General Guide to Event Accessibility
The Americans with Disabilities Act (ADA), Section 35.130 of the regulations, requires that all special programs, entertainment events, social events, lectures and similar events offered by the University must be held in architecturally accessible locations, including those events held off campus. These events must also be programmatically accessible to people with disabilities. This can be accomplished through provisions such as interpreters for people who are deaf, assistive listening devices or captioned videos for hearing impaired people, large print, E-text, or braille handouts of programs for visually impaired people.
Use this general guide to assist you in making your events accessible to all attendees. Please ensure that all personnel in your department who plan or sponsor events receive a copy of the guidelines. For a comprehensive guide to event accessibility, visit the U.S. Department of Justice's Accessible Information Exchange: Meeting on a Level Playing Field guide.
Language on Invitations & Promotional Materials
All registration materials and promotional fliers announcing events should state that your event is accessible to people with disabilities (see sample language below). It is suggested that you ask participants to request accommodations or identify their needs well in advance of the event, so that you can plan and recruit service providers to meet their needs. If no request has been made, you may not be required to provide special accommodations (e.g., if no advance request is received for a sign language interpreter, you may not have to provide this service*). You must, however, provide physical access to your event ensuring that individuals with mobility impairments can attend (refer to Meeting on a Level Playing Field) for details on ensuring an accessible event space) and have assistive listening devices available.
*Note: This depends on the type of event and the degree to which the event is open to the campus/public at large. For example, events that are offered to the entire campus must provide sign language interpreters whether or not a request is received.

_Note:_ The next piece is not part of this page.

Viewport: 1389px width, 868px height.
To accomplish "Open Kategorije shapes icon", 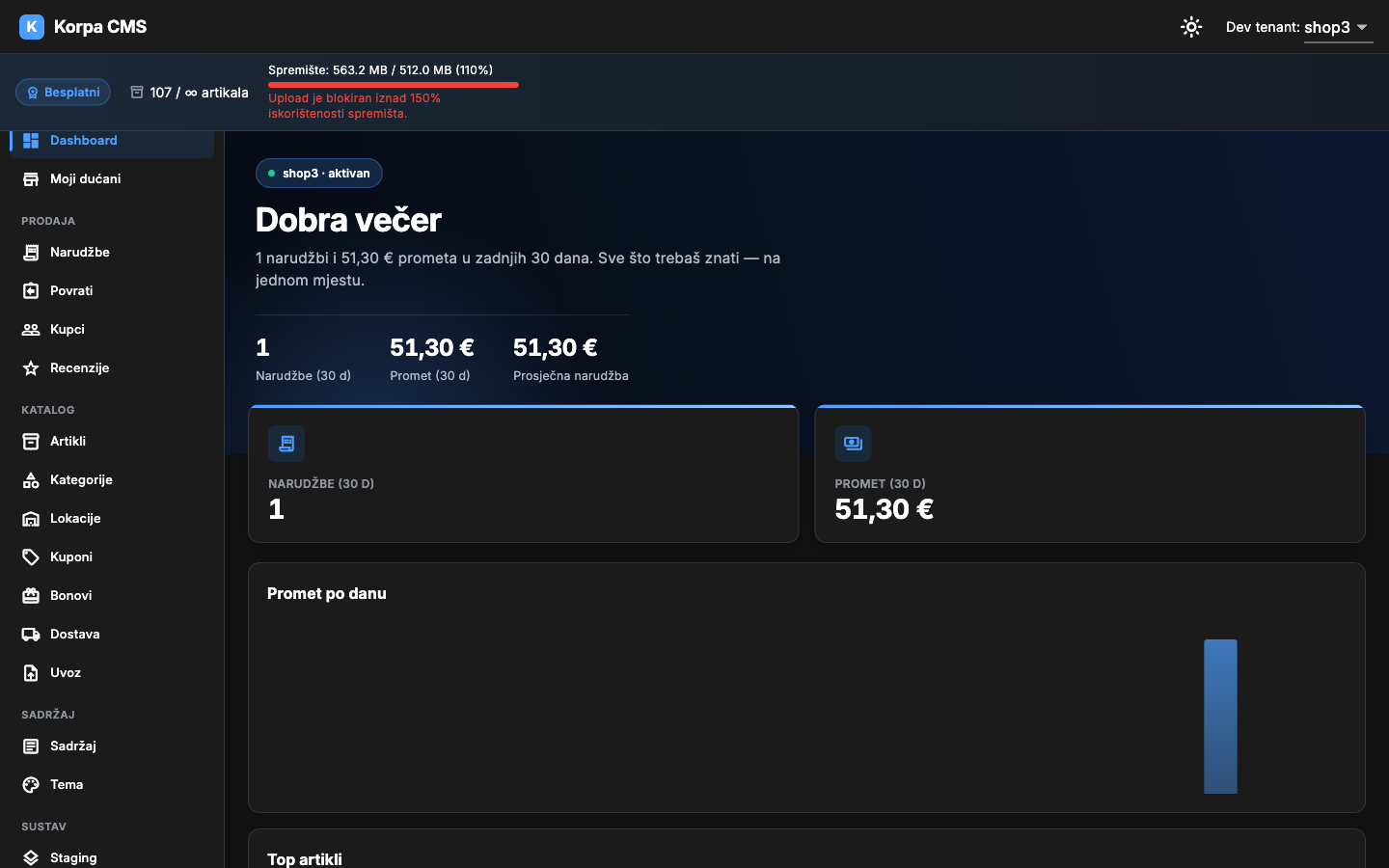I will click(x=31, y=480).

Sample language for registration/promotional materials is as follows:
"This event is wheelchair accessible. Individuals requiring Sign-Language Interpreters, Real-time captioners, or other accommodations should contact XXXX Department/Office at (408) 924-XXXX or email@example.com as soon as possible."
Participants with Visual Impairments
For visually impaired participants, all materials should be available in large print, audio, or in Braille by request. Instruct presenters to verbally describe any visual aids they use. Escort service to meeting room or restroom(s) may be necessary. The participant who is visually impaired may need assistance reading menus or obtaining food depending on the site.

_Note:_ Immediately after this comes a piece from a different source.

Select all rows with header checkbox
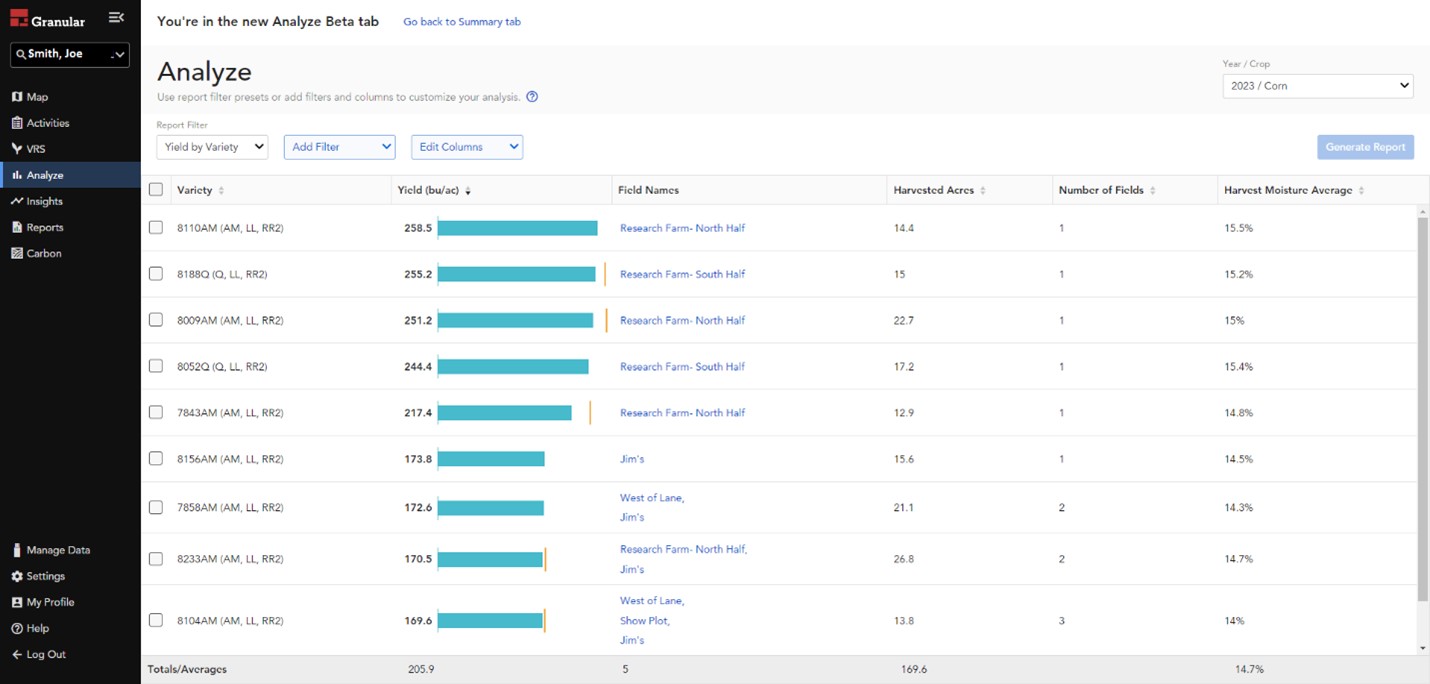 (156, 190)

Participants who are Deaf or Hard of Hearing
Sign language interpreters, real time captioning and assistive listening devices should be available upon request. Understand that deaf callers may communicate their registration and questions through the use of the California Relay Service (to use the service, callers with TDD should dial (800) 735-2929; those without TDD should dial 800-735-2922.)

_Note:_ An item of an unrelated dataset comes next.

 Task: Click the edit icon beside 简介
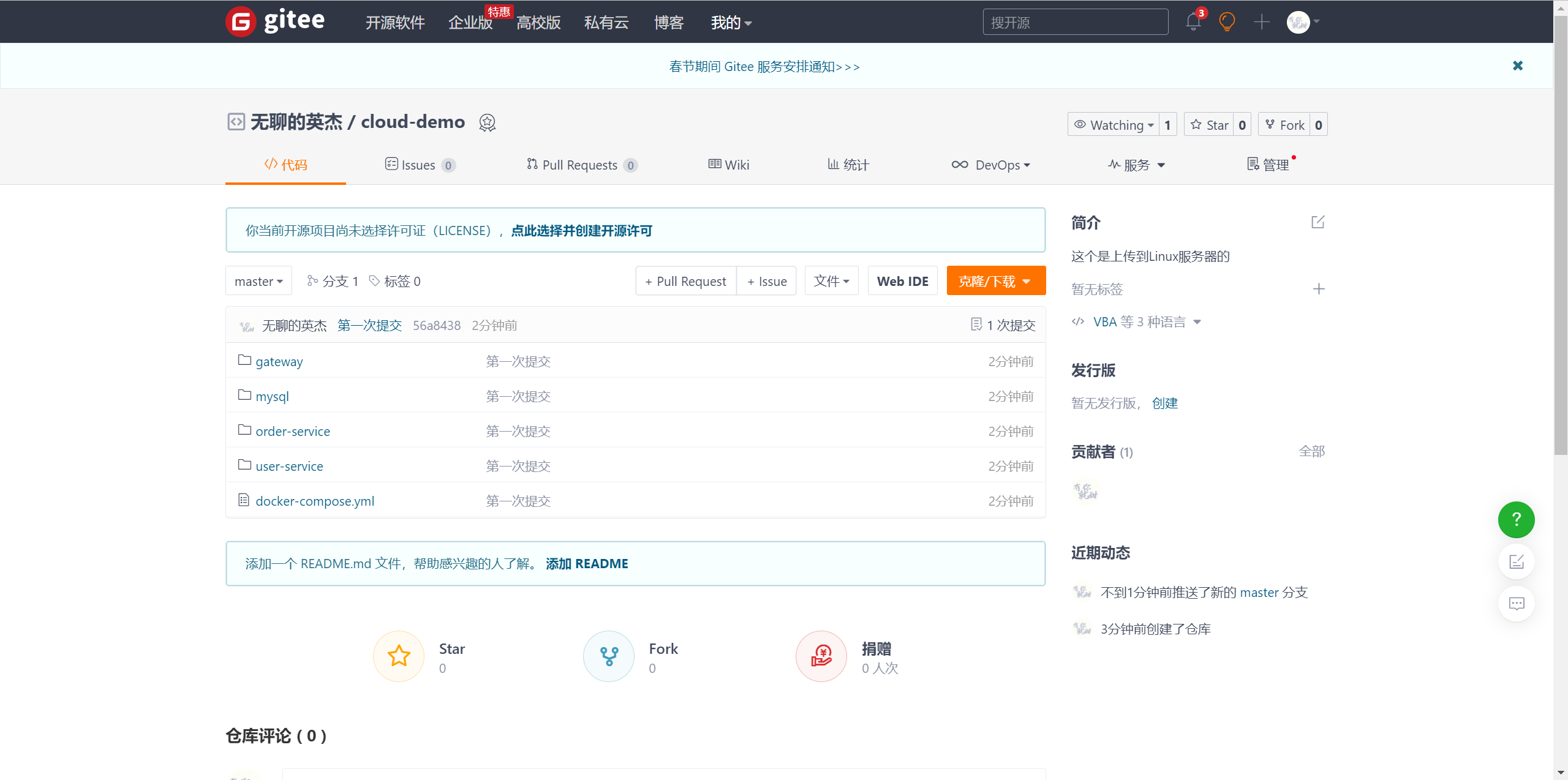(1318, 222)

Should an individual request a sign-language interpreter/real-time captioner, refer to the Deaf & Hard of Hearing Program for the departmental request process for Sign-Language Interpreters/Real-Time Captioners. Note: The SJSU DHOH requires a two week advance notice of all requests.
Electronic Document Accessibility
If you are posting promotional materials in the form of electronic documents (e.g., a PDF document) on a website or sending them out via email, make sure they are accessible to persons using assistive technology to read the documents. For guidance on how to make electronic documents accessible, visit the Center for Faculty Development's Resources for Accessibility.
If you are creating a website for your event, be sure it is accessible to persons utilizing assistive techonology. If you are simply posting a picture of your promotional flyer/posters onto the website, be sure to provide alternative text for the image. For resources on web accessibility, visit the CSU's Professional Development for Accessible Technology Design & Web Site Creation video tutorials.
If your presenter is using a powerpoint presentation, if possible, email an accessible electronic version of the powerpoint to attendees prior to the event. If it is not possible to make presentation materials available prior to the event, notify attendees where they can access an accessible electronic version of the presentation after the event.
Be sure to remind presenters to vocalizing all points made on slides so that individuals with disabilities who cannot read the slides can hear the information from the presenter.
Make sure your event is accessible to wheelchair users. Below are basic questions to help you plan.
Accessible aisles and seating: Are aisles wide enough to fit passage of a wheelchair? Are chairs left out of various areas within the seating arrangement for people in wheelchairs to sit with the group?
Removal of protruding objects: Are there protruding objects, such as sign boards in pathways or a trash can holding open a door, blocking the clear path of a wheelchair user?
Accessible table/counter heights: Are your tables and service counters at a lowered height for wheelchair user access?